Data records:
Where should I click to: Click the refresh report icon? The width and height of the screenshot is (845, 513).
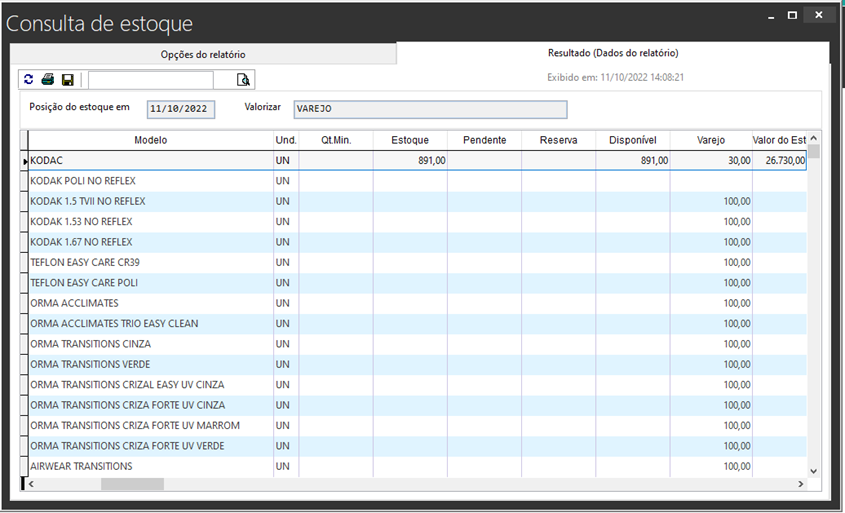(x=29, y=79)
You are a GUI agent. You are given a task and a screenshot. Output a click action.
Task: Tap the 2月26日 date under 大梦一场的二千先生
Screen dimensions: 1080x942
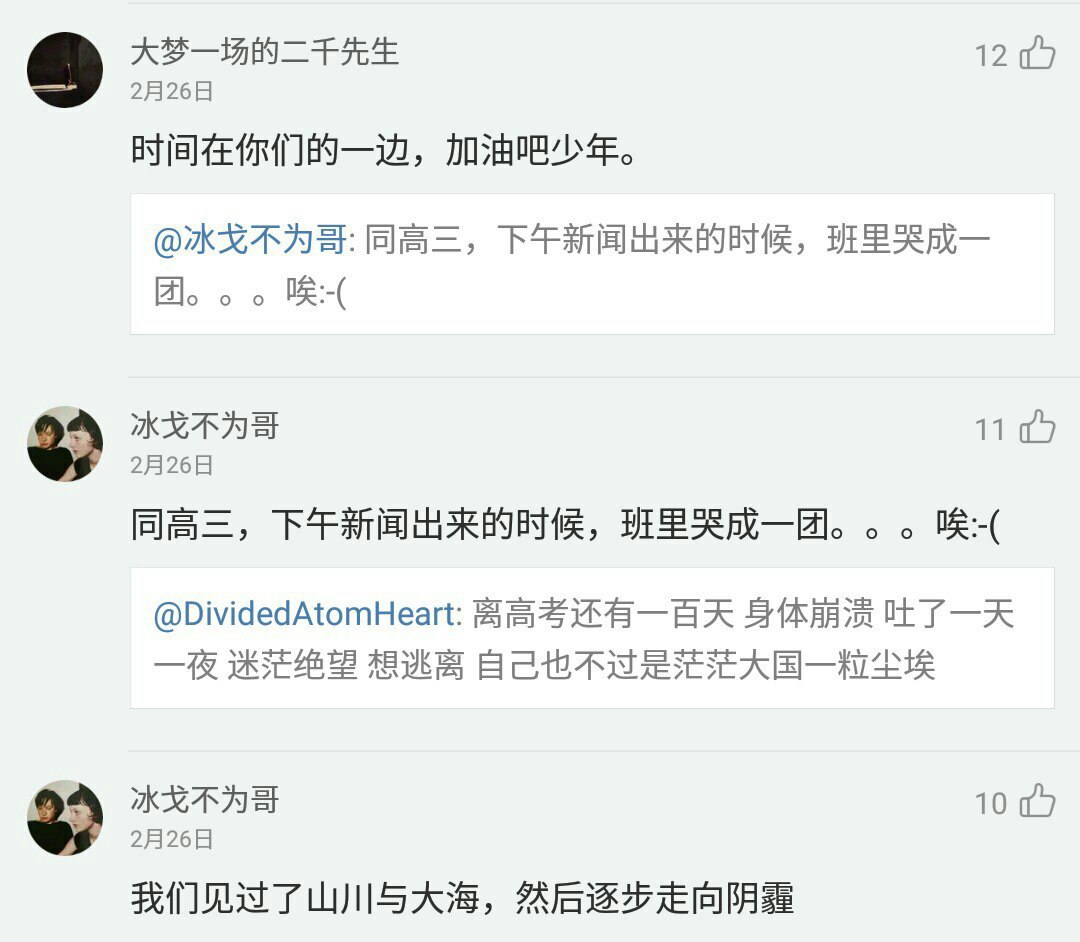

Short exercise: Could you turn the listing above into a numbered list, skipping any blank lines and leaving the pictures out?

Output:
1. Where should I click to: Click the refresh report icon? The width and height of the screenshot is (845, 513).
2. (x=29, y=79)
3. You are a GUI agent. You are given a task and a screenshot. Output a click action.
4. Task: Tap the 2月26日 date under 大梦一场的二千先生
5. Screen dimensions: 1080x942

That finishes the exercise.